What you have to do - Reproduce exactly the lines below, from the first through the one containing "The image size is (1200, 760).", and nothing more.

Extracted material -
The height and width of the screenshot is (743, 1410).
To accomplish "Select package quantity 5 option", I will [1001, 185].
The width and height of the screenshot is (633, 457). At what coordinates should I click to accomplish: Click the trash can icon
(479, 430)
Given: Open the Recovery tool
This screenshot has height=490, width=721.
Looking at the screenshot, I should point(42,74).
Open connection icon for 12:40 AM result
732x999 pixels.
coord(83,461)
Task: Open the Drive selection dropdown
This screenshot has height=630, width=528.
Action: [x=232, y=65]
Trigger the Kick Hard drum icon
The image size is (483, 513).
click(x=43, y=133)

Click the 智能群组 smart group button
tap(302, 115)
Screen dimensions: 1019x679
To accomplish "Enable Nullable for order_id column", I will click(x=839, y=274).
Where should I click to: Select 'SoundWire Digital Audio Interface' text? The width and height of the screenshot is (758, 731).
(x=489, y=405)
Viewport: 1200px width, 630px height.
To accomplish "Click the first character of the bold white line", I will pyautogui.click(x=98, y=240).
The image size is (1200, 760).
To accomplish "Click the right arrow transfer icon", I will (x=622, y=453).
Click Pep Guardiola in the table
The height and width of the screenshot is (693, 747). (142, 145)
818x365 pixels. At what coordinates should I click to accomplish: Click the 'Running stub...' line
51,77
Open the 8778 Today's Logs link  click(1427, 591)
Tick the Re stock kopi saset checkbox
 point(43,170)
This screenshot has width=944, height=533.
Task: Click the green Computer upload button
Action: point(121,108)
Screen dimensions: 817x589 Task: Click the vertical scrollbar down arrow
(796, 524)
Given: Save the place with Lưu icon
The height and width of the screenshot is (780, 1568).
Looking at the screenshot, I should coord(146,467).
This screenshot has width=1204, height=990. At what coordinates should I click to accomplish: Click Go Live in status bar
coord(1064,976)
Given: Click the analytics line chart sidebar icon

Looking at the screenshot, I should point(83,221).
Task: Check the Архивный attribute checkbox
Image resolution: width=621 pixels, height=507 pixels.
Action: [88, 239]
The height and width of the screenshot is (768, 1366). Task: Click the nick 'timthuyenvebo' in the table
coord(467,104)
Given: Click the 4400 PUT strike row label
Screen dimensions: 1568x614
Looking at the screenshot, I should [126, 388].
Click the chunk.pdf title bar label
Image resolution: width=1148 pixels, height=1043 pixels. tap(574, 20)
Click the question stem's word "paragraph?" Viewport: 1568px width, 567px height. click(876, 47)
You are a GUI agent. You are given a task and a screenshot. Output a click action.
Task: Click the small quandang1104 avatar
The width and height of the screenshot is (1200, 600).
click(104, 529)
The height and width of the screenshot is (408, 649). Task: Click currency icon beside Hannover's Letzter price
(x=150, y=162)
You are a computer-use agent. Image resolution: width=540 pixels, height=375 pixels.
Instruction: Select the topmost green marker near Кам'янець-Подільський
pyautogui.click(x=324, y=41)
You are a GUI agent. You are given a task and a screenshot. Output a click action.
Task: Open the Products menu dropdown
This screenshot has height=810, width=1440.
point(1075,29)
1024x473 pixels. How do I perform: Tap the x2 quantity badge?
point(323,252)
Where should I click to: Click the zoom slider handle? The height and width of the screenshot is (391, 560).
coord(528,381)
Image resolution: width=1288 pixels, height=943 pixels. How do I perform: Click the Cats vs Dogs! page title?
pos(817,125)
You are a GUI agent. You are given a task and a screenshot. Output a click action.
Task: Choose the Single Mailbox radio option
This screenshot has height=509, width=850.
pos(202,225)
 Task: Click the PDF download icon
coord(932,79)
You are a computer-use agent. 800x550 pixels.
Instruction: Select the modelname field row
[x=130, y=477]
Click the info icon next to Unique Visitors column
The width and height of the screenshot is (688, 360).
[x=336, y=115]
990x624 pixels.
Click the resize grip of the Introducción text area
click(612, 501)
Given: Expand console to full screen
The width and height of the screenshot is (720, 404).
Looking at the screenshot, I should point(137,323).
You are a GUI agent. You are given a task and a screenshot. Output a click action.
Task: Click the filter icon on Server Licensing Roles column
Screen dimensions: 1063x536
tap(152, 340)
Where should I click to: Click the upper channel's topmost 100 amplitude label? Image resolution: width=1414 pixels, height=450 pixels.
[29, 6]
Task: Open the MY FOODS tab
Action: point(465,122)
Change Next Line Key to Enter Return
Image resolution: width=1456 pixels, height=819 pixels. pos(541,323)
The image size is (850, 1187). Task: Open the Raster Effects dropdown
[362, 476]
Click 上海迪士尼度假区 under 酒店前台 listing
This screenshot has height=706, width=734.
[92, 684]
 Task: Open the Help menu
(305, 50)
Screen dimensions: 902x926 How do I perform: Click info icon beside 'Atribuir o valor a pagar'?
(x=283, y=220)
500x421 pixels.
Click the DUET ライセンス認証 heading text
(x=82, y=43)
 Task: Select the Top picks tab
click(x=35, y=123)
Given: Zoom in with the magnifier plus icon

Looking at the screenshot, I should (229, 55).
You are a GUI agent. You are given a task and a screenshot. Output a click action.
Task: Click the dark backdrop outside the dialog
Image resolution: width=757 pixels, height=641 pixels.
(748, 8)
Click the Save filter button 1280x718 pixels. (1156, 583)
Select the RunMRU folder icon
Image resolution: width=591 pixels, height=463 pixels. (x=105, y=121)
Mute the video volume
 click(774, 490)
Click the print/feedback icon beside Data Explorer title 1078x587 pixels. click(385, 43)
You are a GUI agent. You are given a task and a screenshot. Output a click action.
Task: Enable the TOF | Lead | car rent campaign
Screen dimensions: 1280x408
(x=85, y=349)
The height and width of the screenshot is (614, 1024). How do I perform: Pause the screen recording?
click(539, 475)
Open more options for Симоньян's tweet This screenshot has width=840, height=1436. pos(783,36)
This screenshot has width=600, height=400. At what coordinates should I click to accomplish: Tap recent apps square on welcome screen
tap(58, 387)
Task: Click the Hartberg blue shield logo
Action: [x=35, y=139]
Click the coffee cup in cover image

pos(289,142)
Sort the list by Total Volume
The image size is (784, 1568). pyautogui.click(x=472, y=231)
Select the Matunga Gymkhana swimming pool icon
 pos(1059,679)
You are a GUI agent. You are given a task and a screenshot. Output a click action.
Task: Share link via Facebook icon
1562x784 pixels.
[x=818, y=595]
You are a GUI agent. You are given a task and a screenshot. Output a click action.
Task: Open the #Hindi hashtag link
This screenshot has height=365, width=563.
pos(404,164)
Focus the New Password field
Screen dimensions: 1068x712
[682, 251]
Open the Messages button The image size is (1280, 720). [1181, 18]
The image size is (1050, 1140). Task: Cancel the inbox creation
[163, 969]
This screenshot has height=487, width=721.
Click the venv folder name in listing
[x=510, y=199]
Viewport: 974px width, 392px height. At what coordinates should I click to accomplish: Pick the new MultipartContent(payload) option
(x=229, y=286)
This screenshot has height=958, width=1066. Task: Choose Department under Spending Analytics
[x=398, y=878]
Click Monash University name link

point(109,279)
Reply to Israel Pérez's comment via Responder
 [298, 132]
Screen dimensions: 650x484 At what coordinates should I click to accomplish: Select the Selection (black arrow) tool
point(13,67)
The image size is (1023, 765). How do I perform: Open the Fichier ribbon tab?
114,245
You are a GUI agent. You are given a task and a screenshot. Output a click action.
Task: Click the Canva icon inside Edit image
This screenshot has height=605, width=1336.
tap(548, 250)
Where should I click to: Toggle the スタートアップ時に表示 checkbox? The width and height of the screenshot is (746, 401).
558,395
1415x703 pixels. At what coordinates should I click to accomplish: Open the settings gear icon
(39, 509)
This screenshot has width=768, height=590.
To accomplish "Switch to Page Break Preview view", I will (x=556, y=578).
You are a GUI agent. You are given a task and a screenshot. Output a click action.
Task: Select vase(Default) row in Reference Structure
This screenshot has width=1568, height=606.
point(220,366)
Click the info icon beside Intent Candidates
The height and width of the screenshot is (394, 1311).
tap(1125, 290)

Expected output -
The height and width of the screenshot is (743, 1410).
To accomplish "Select package quantity 5 option", I will [1001, 185].
The width and height of the screenshot is (633, 457). At what coordinates should I click to accomplish: Click the trash can icon
(479, 430)
Given: Open the Recovery tool
This screenshot has height=490, width=721.
Looking at the screenshot, I should point(42,74).
Open connection icon for 12:40 AM result
732x999 pixels.
coord(83,461)
Task: Open the Drive selection dropdown
This screenshot has height=630, width=528.
Action: [x=232, y=65]
Trigger the Kick Hard drum icon
The image size is (483, 513).
click(x=43, y=133)

Click the 智能群组 smart group button
tap(302, 115)
Screen dimensions: 1019x679
To accomplish "Enable Nullable for order_id column", I will click(x=839, y=274).
Where should I click to: Select 'SoundWire Digital Audio Interface' text? The width and height of the screenshot is (758, 731).
(x=489, y=405)
Viewport: 1200px width, 630px height.
To accomplish "Click the first character of the bold white line", I will pyautogui.click(x=98, y=240).
The image size is (1200, 760).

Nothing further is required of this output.